The U.S. Office of Civil Rights’ claim that Denver Public Schools has failed to implement its bilingual education program is ill-founded. The office was especially unwise Thursday when it threatened to cut off federal funds and imposed a fire-drill timetable to resolve the dispute.

The office is arriving very late in the game. Denver Superintendent Irv Moskowitz and attorneys for the district have been trying for a very long time to revise a program that for more than a decade operated under a federal court order with little input or oversight from parents, administrators or the elected school board. In trying to make such revisions, the district has had to contend with the Congress of Hispanic Educators – a group whose members, in most cases, are dependent upon the program.

The district has also been offered plenty of advice from parents – many of whom welcome the proposed revisions and some of whom oppose them.

So now, on the eve of implementing the revised program, which includes a higher degree of parental choice, the Office of Civil Rights has announced the program is “insufficient.”

What appears to be “insufficient” is the Office of Civil Rights itself: It is operating from sometimes outdated information.

For example, its study in Denver was started a couple of years ago and part of the written proposal the office has been evaluating has been significantly modified.

Moskowitz has said he will give the office the updated plan so it can catch up. But he acknowledges that some of the federal office’s objections cannot be met without seriously harming DPS’s goals. For example, Moskowitz notes that the Office of Civil Rights would force the enrollment in the bilingual program of “any student who lives in a home where a language other than English is used.” That is an absurd demand, no less absurd because it was uttered by the Office of Civil Rights. Does the proficiency of the student not matter? Does it not matter who it is (a grandparent, perhaps) who speaks the foreign language in the home?
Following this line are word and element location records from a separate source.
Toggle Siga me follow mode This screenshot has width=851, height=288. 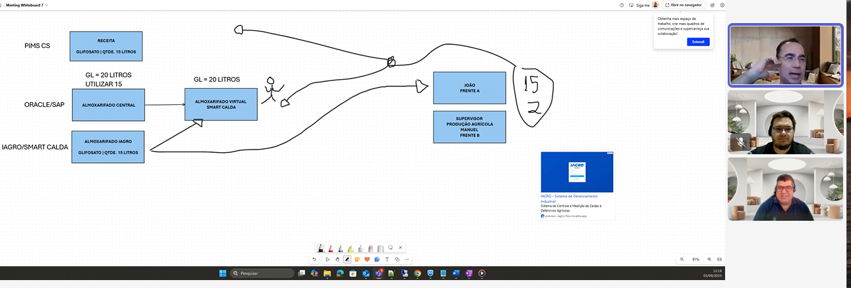(x=639, y=5)
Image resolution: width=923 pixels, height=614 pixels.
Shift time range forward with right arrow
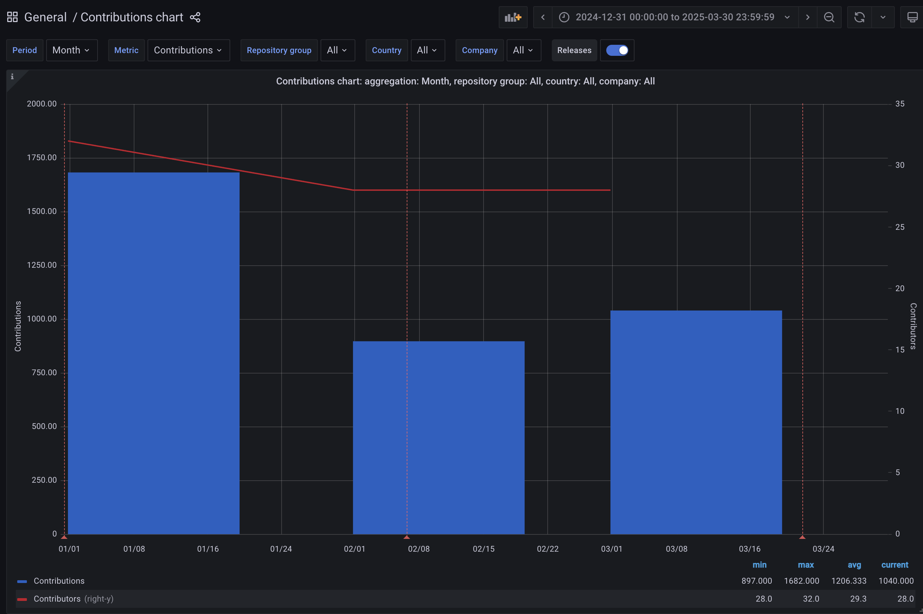(807, 17)
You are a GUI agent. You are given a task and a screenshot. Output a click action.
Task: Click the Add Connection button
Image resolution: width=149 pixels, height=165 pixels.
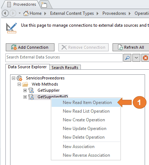pyautogui.click(x=30, y=47)
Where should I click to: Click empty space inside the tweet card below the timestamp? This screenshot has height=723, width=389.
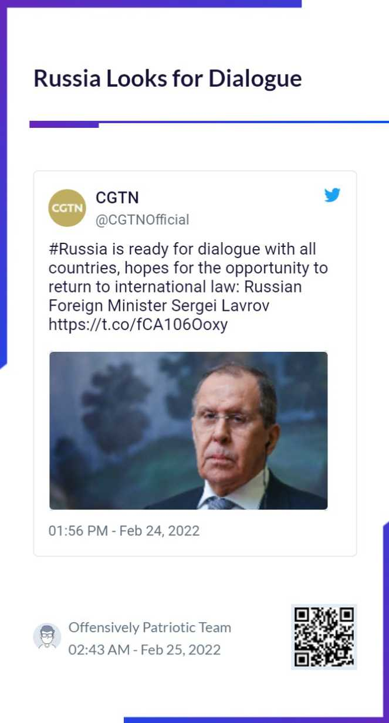pyautogui.click(x=195, y=548)
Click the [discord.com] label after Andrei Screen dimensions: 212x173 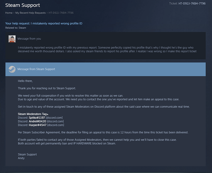[x=55, y=121]
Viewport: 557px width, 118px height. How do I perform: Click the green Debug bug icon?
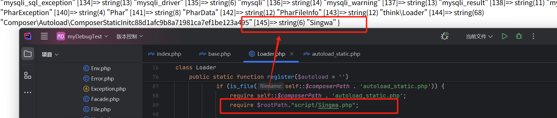coord(519,36)
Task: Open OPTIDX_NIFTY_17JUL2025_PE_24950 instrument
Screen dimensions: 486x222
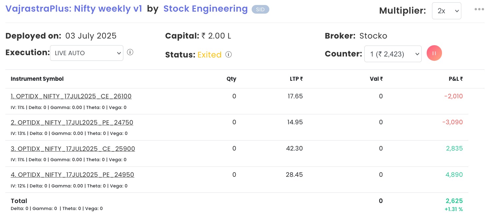Action: pyautogui.click(x=72, y=175)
Moskowitz has correctly characterized this and other federal demands as “out of step with reality” and likely “to create a burdensome level of administration that we cannot accept.”

The welfare of 13,600 students of limited English skills in the Denver Public School system is too important to leave to some formula devised in Washington.

Reliance on such formulas will almost always kill local initiative and assure the perpetuation of programs that are both expensive and inefficient.

Moskowitz has pledged to get the district refocused on the original purpose of these programs: to teach students English. The community, which after all includes students with 80 native languages, can judge whether the programs are working.